É sempre bom poder saudar a chegada de mais um realizador sério nas hostes do cinema amazonense, que, mesmo sem a vitrine privilegiada e o entusiasmo do Amazonas Film Festival (que eu espero que volte algum dia), continua vivo e produzindo. Isso dito foi desapontador descobrir que O Gato, novo curta do diretor Lucas Simões (vencedor do Festival Um Amazonas pelo curta Luiza), repete vícios e amadorismos da produção local que só parecem confirmar a estagnação artística do cinema amazonense, que vem andando em círculos (com exceções, claro) desde a interrupção daquele evento.

Na divulgação, O Gato se anunciava como o primeiro filme de época do cinema amazonense, e o próprio realizador celebrou a conquista que isso representava para a nossa produção.

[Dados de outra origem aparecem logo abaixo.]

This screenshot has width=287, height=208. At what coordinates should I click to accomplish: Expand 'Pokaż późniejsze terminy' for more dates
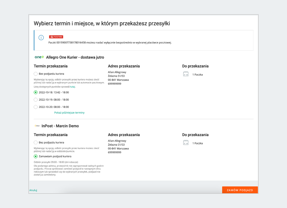tap(69, 113)
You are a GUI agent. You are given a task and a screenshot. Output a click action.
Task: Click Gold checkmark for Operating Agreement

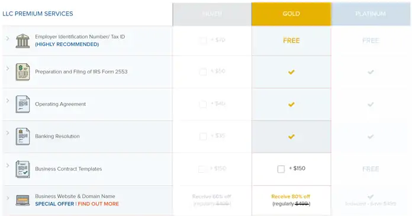[291, 104]
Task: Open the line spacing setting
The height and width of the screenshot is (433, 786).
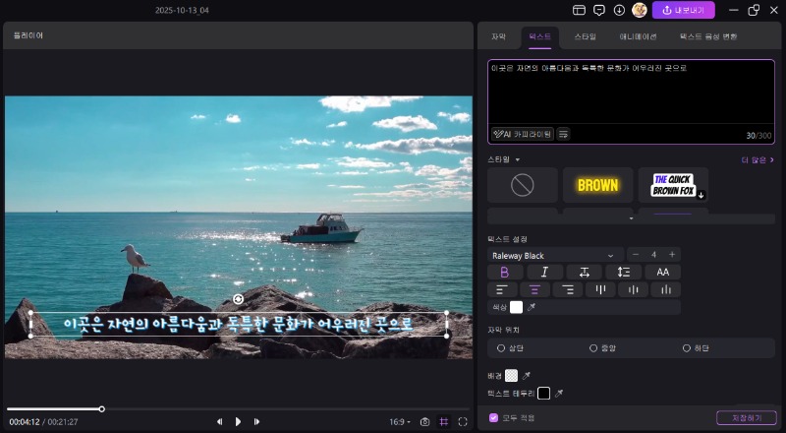Action: [x=623, y=273]
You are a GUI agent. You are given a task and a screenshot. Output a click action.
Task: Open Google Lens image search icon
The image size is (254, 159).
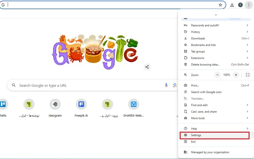coord(175,85)
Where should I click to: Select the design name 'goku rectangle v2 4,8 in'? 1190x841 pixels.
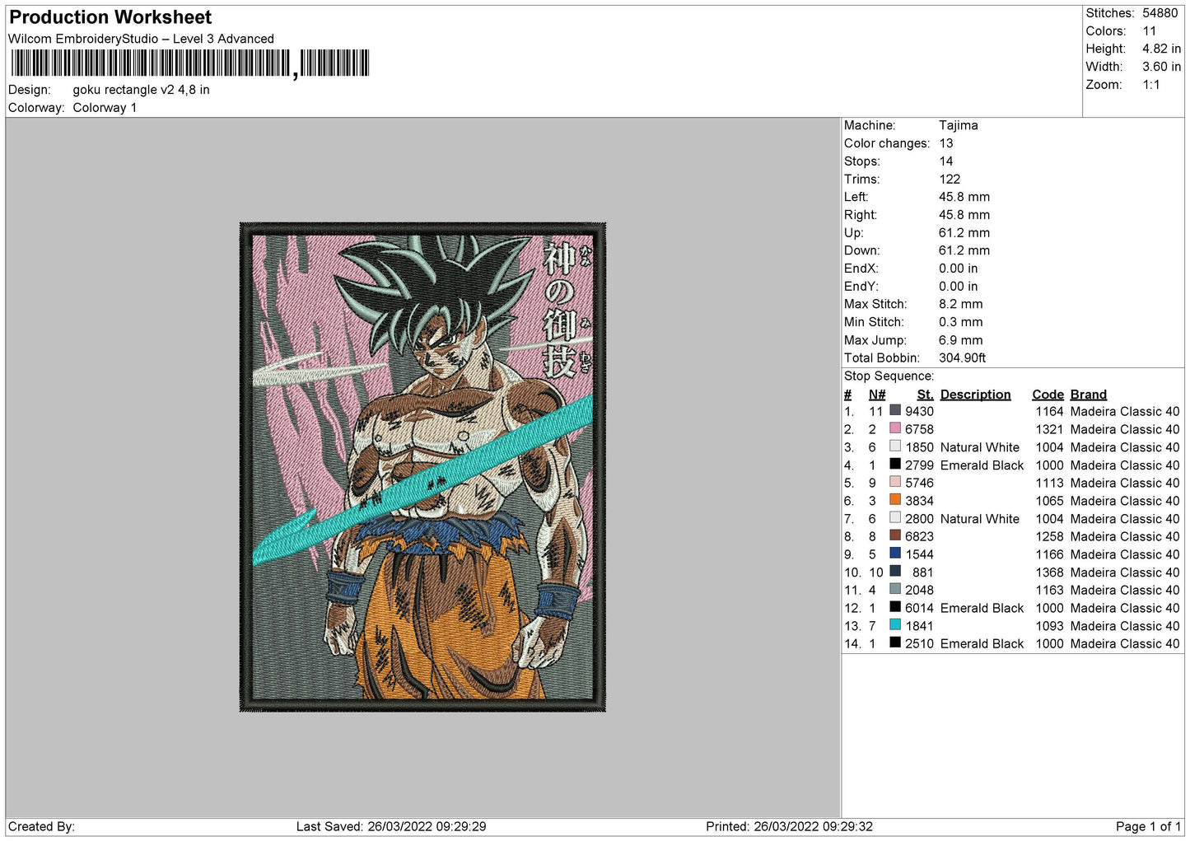tap(141, 90)
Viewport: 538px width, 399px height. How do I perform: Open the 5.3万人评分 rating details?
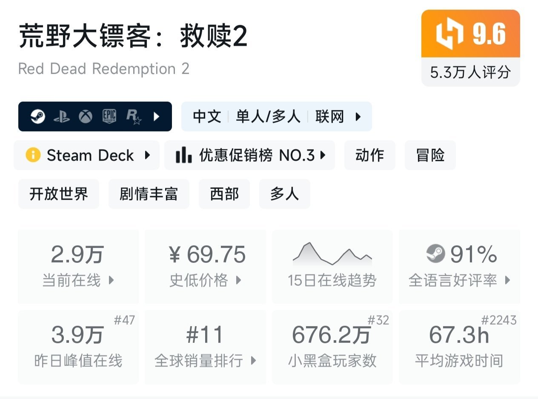(470, 72)
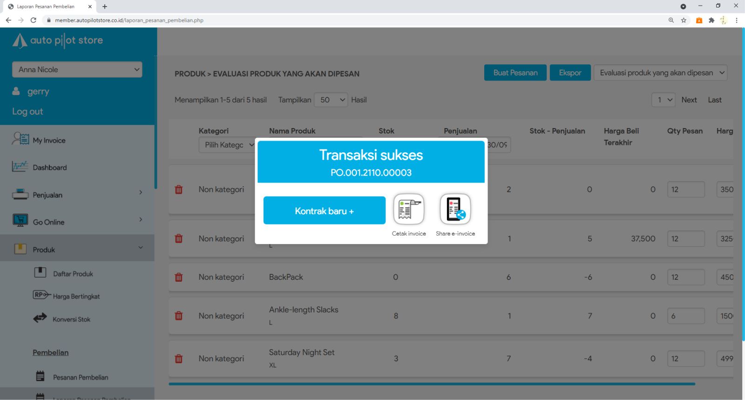Click the Daftar Produk box icon
Image resolution: width=745 pixels, height=400 pixels.
pos(41,272)
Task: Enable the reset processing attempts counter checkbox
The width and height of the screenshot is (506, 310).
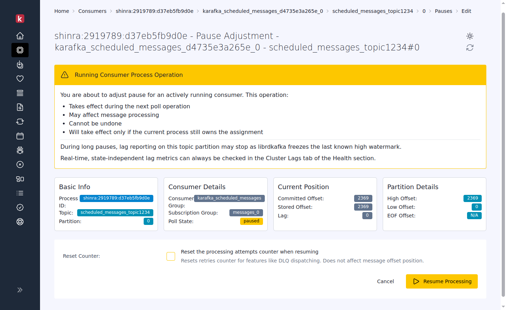Action: click(x=170, y=256)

De fato, o curta chama a atenção pelo cuidado com a direção de arte (do sempre talentoso Arnaldo Barreto), usando prédios históricos como cenário e figurinos que remetem à época onde se passa a história (fim do século XIX, no auge da riqueza do estado com a exploração da borracha). A fotografia de Bruno Simões também é cuidadosa, com planos bem construídos e uso coerente da iluminação, sem a irritante confusão de luz e sombra na mesma sequência que se vê em tantos outros filmes locais.

Infelizmente, por outro lado, O Gato não tem muito a oferecer além disso. A trama acompanha as crueldades de Constantino Gactus (Wilson do Carmo), implacável negociante de diamantes na Manaus da belle èpoque, que é também uma espécie de Dr. Mabuse amazônico: sempre um passo à frente dos inimigos, “o Gato” desfecha vinganças letais contra todos. O investigador Faukner (Espírito Santo), porém, vê a chance decisiva de incriminá-lo ao enquadrar seu sócio, Edgar (Thiago Alencar), e fazer o filho (Filipe Gomes) se aproximar da herdeira de Gactus, Catarina (Jessy García), que voltou da Espanha para assumir seu posto ao lado do “Gato” – e fazer jus à frieza paterna.

o gatoA premissa é boa, mas o desenvolvimento do roteiro não traz surpresas – Gactus é praticamente intocável – e as atuações excessivamente teatrais, somadas à má captação de som (duas constantes no cinema amazonense), prejudicam muito o impacto emocional das cenas. O uso ambicioso de música clássica, que poderia ser outro diferencial do filme, também escorrega na medida: mais momentos de silêncio (ou uma trilha mais sutil) poderiam fazer a diferença nos clímaxes, como no duelo entre Constantino e Faukner.

Mas a maior frustração, mesmo, é com o elenco. Apesar dos seis meses de preparação de Lucas e sua equipe, o tom pomposo das atuações soa artificial e estilizado demais para a tela. Talvez as falas empostadas tenham sido consideradas uma opção coerente à abordagem “de época”, como se os cidadãos amazonenses de 1888 falassem como personagens de um folhetim romântico. Só Espírito Santo, como Faukner, e um pouco Thiago e Jessy, soam naturais em cena. O maior prejudicado é Wilson, que, com seu personagem já pouco complexo e invencível na trama, resvala na caricatura.

Ao final, O Gato e o diretor Lucas Simões mostram ambição e um saudável cuidado, principalmente na parte técnica, mas descuidam de outros aspectos fundamentais que fazem um filme satisfatório. Não dá pra culpar a falta de recursos: operando nas mesmas condições, diretores como Francis Madson e Rafael Lima chegaram a resultados dignos de figurar em qualquer festival nacional. Com toda a alegria de poder recepcionar Lucas Simões e a produtora Lens no cenário amazonense, O Gato ainda não é um cartão de visitas capaz de fazer jus às ambições e influências de seu diretor.